Edulcorar la imagen del Dios distante (¿podría ser de otro modo?) solo conduce a la frustración. Predicar un dios humanizado, que se preocupa por ti, que está ahí como un buen amigote, para que lo llames cuando estés deprimido, hace a ese dios increíble. El Jesucristo colega de Dogma. Supongo que esta fe es menos reconfortante. Pero, de existir, la única opción razonable para acercase a la divinidad es a través de la liturgia, observando con veneración y miedo (¿qué otra cosa se puede sentir delante de Dios?) los sacrificios y ofrendas que se ejecutan según esas disposiciones misteriosas, que permiten, por un rato, una presencia de lo santo a la que uno se puede asomar. Esto acaba con las romerías y esas cancioncitas tan divertidas de «la misa es una fiesta divertida, la misa es una fiesta con Jesús». Lo lamento.
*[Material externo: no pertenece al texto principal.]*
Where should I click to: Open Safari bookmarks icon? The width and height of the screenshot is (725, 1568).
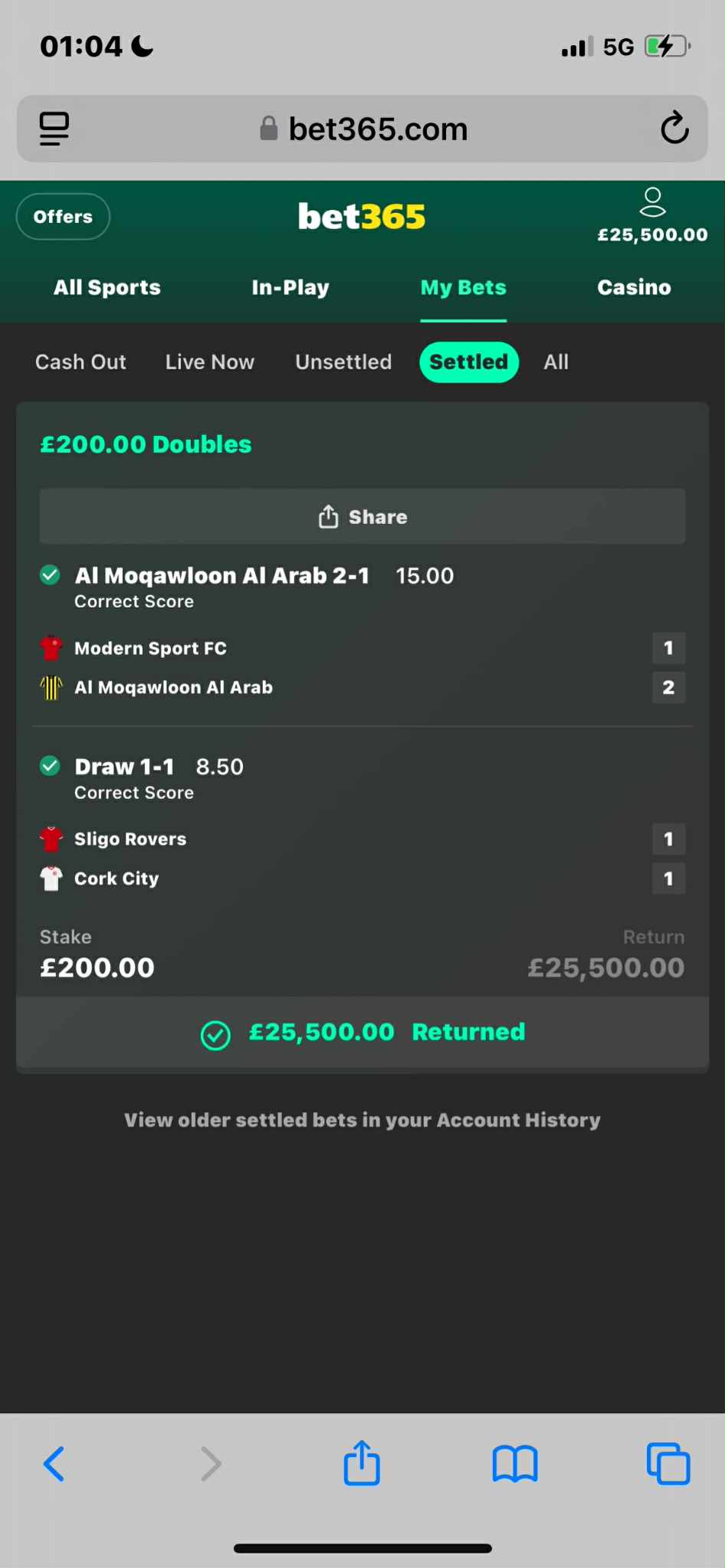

El papa cretino de la serie de Sorrentino quería permanecer oculto por una estrategia de mercadotecnia. El papa Francisco te habla de Dios Altísimo como si fuera tu abuelo: te cuenta historietas, te dice que no le gusta que chismorrees, que hay que querer a la Virgen como a una madre. No da bendiciones para no ofender. Pio XIII se pone todos los trapos que encuentra, aunque no tenga mucha idea de para qué sirve una capa pluvial. Fuma al borde de la piscina, con el saturno (ese sobrero redondo) tapándole el sol. Francisco no quiere ornamentos, para parecer cercano. Ambos son, cada uno en su extremo, personajes inverosímiles. Representantes de un dios de andar por casa.